Chociaż w nucie głowy możecie znaleźć mnóstwo owoców - to nie jest zapach dla tych, którzy poszukują delikatnej słodkości. Od samego początku czujemy kwiaty z nuty serca. W ciągu dnia dociera do tego odrobina słodkości. Oczywiście jeszcze jaśmin. Fanki tej nuty mogą szukać czegoś dla siebie w tych perfumach. Aczkolwiek moim zdaniem to zapach kobiecy z dziedziny najklasyczniejszej klasyki, czyli No. 5. Jednak jak piątki nie lubię, tak tutaj potrafią odnaleźć się w tym zapachu. Elegancja, ale w bardzo specyficznym wydaniu. 


DHIKRA
Nuta głowy: jabłko, ananas
Nuta serca: róża, jaśmin, hiacynt, pieprz, galbanium
Nuta bazy: paczula, bursztyn, karmel, piżmo, wanilia

I dotarliśmy... Do mojego małego zapachowego katharsis... Znacie to uczucie kiedy wąchacie jakieś perfumy i wiecie. Już wiecie że to te jedyne, te wybrane, te idealne. Jakby osoba, która je komponowała była w waszym nosie.. w waszej duszy. Ten zapach to dla mnie przeprawa: od kwaśnego ananasa, który magicznie zmienia się w jaśmin, pieprz i różę... Aż na koniec ktoś na pocieszenie dokłada Wam trochę ciepłej słodkości z wanilii, karmelu i piżma. Używając tego zapachu, czuję się jak królowa wszechświata. Jestem w stanie zrobić wszystko o czym marzę. Ale tutaj trzeba mieć odwagę, bo chociaż nie lubię tego cytatu to jednak faktycznie: kobiety pachnące DHIKRĄ to nie są grzeczne dziewczynki. One robią to co chcą.


O każdym z tych zapachów mogę na pewno napisać jedno - zawsze ktoś zwracał na niego uwagę. Przy każdym nie byłam niezauważona, a czyż to nie najlepszy komplement dla perfum? Poniekąd po to ich używam. Chcę zwrócić uwagę, uzupełnić swój ubiór, charakter czy nastrój danego dnia. I chcę, żeby inni mogli tak samo zobaczyć obraz mnie pełniej.

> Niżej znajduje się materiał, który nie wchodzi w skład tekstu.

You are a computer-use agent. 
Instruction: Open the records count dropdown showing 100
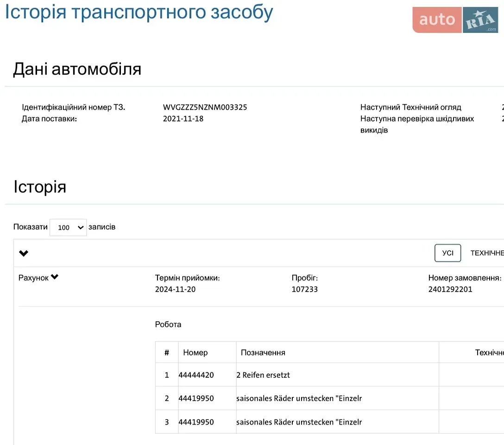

Na początku tego posta wspominałam Wam, że niektóre perfumy w olejku są bardzo "intymne", a ich zapach czuć tylko bardzo blisko nas. Przy SWISS ARABIAN można serio zaszaleć! Jeśli smarowałam się po tętnicy szyjnej, nadgarstkach, załamaniach przy łokciach oraz po dekolcie... Uwierzcie mi, potrafiła to być mocna przesada. To jednak daje nam możliwość dozowania do np. jednego albo dwóch punktów na ciele. W zależności od humoru, sytuacji i dnia.


Na koniec kilka słów o sklepie Zapach-orientu.pl. To nowa inicjatywa na naszym rynku, prowadzona przez pełną pasji Magdę. Nie boi się nowych wyzwań, a zwiedzając Świat wzdłuż i w szerz była w stanie zdobyć dojścia do ciekawych źródeł i inspiracji.

Część z Was pewnie powie, że przy olejkach brakuje nut zapachowych. Albo, że nie macie pomysłu tak na sucho co brać. Skorzystajcie z opcji próbek na stronie i nie bójcie się napisać maila. Magda to złota osoba, która mi doskonale dobrała ten zestaw perfum!

Przy okazji zobaczcie ten wynalazek! To autorski pomysł Magdy, która postanowiła dać szansę powąchać zapachy dostępnych u niej perfum w oryginalnej formie: mocno nasączonego kawałka tkaniny! Pomysł nie tylko oryginalny, ale i praktyczny. Spokojnie można się nim "posmarować", żeby poczuć zapach na skórze. Dodatkowo widzimy jak pracuje na neutralnym miejscu jak kawałek tkaniny.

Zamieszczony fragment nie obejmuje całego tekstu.